- **TASK ITEM**
Starting at the line that contains "Screen dimensions: 828x1799", quote every line through the end of the entries, word for word, skipping the pictures.

- **ENTRIES SHOWN**

[Start of Attachment]

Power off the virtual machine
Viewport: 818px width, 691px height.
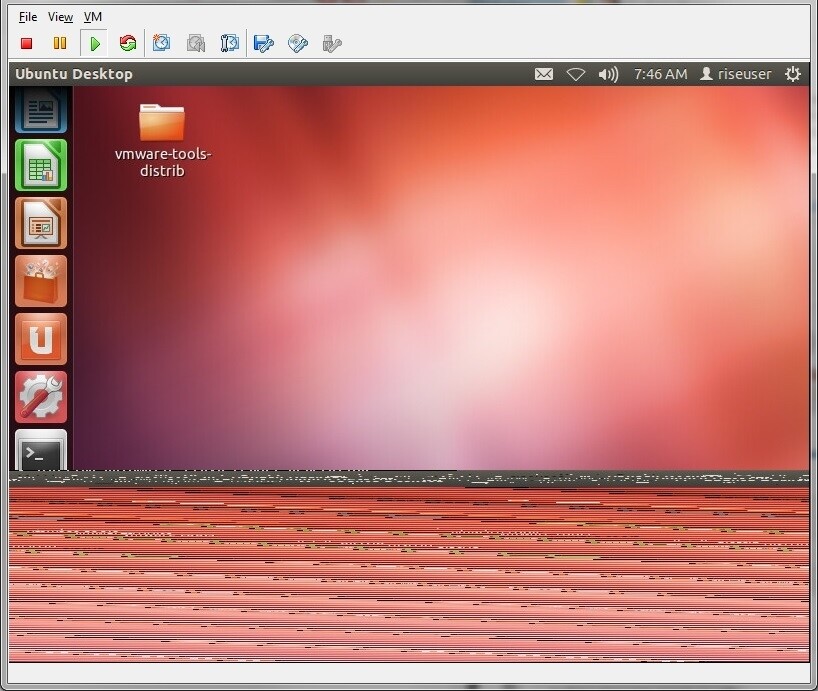[x=25, y=43]
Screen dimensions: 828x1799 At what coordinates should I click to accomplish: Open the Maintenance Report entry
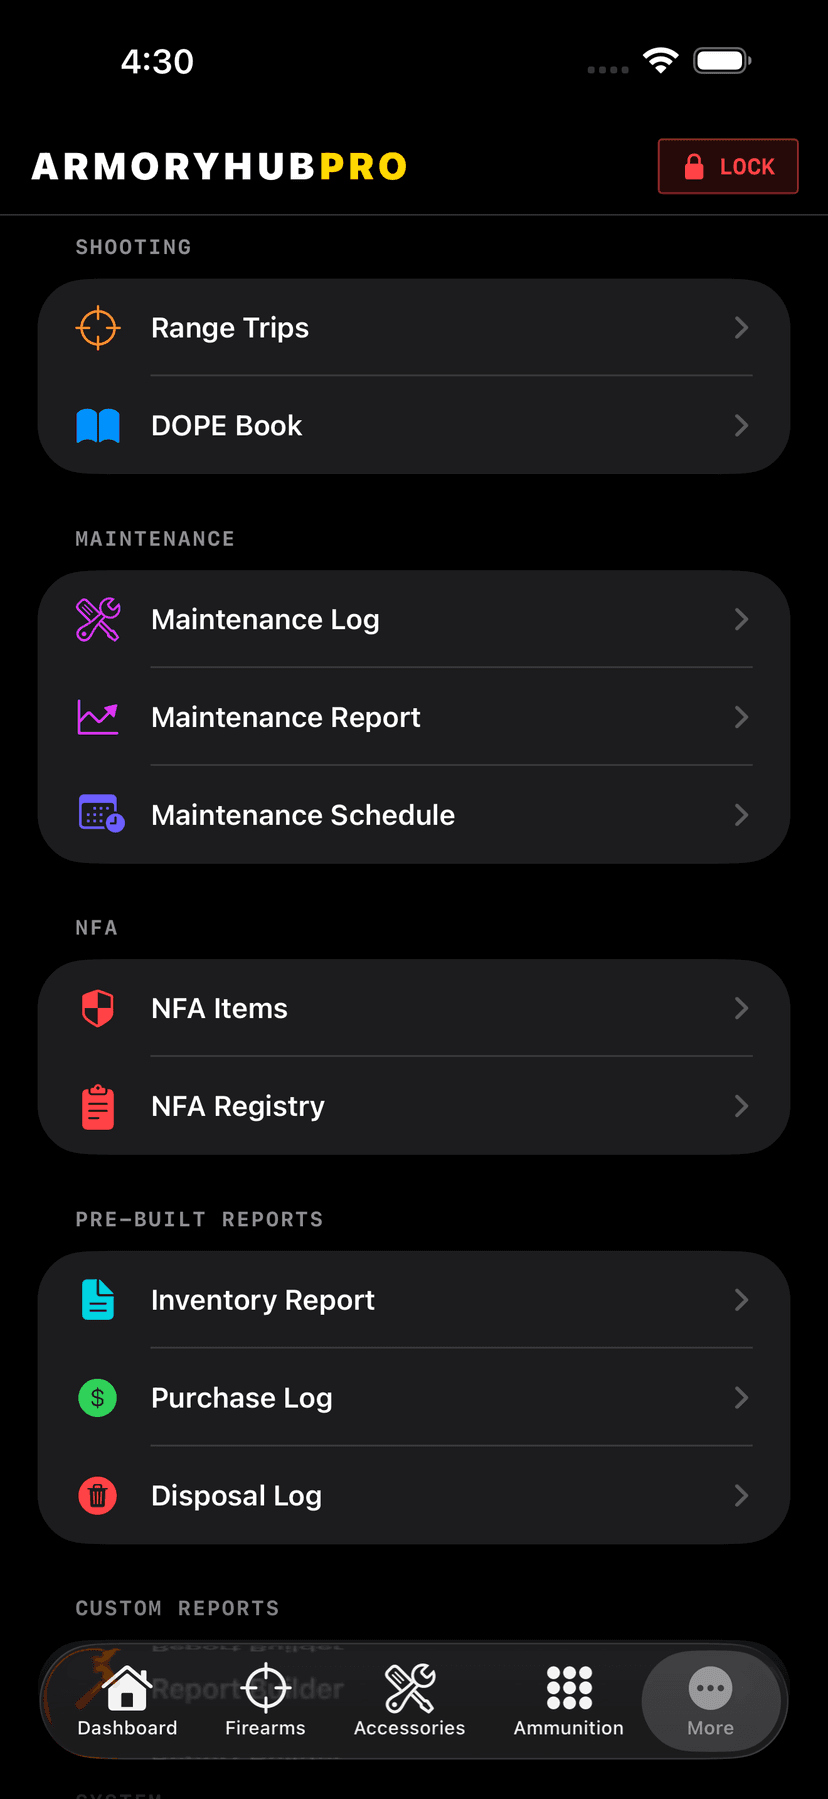click(x=286, y=717)
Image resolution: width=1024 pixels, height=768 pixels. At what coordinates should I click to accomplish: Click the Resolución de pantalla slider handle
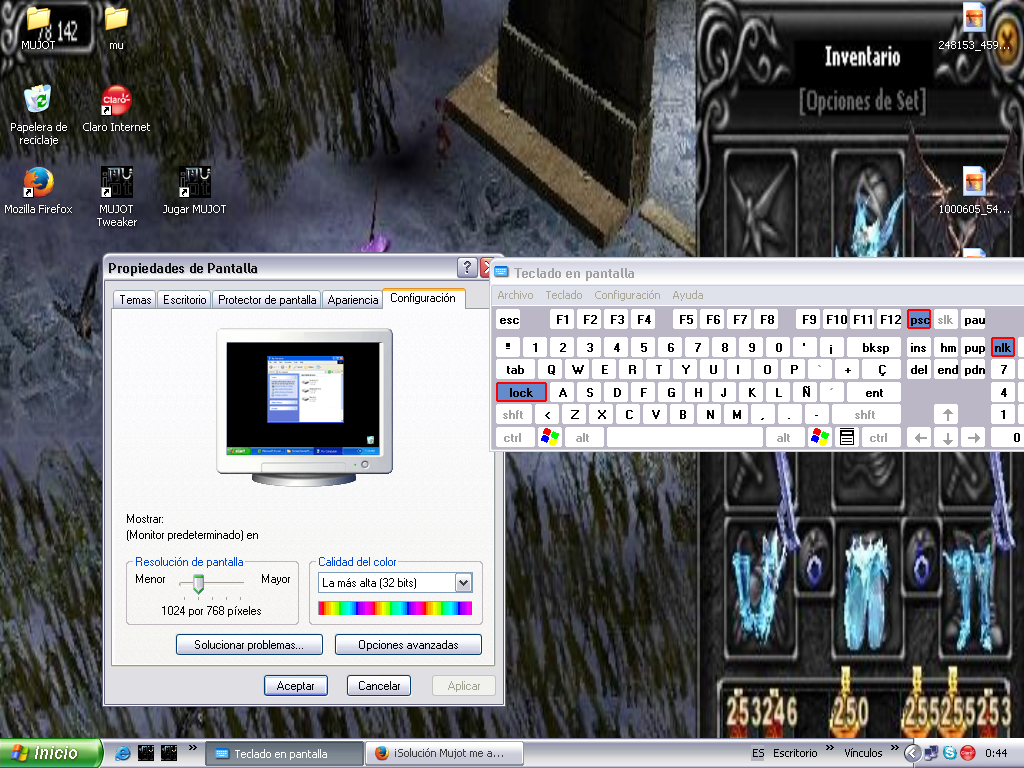[x=198, y=583]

[End of Attachment]

- **WORKED SOLUTION**
Screen dimensions: 828x1799 At what coordinates should I click to accomplish: Open the Maintenance Report entry
click(x=286, y=717)
Image resolution: width=1024 pixels, height=768 pixels. At what coordinates should I click to accomplish: Click the Resolución de pantalla slider handle
[x=198, y=583]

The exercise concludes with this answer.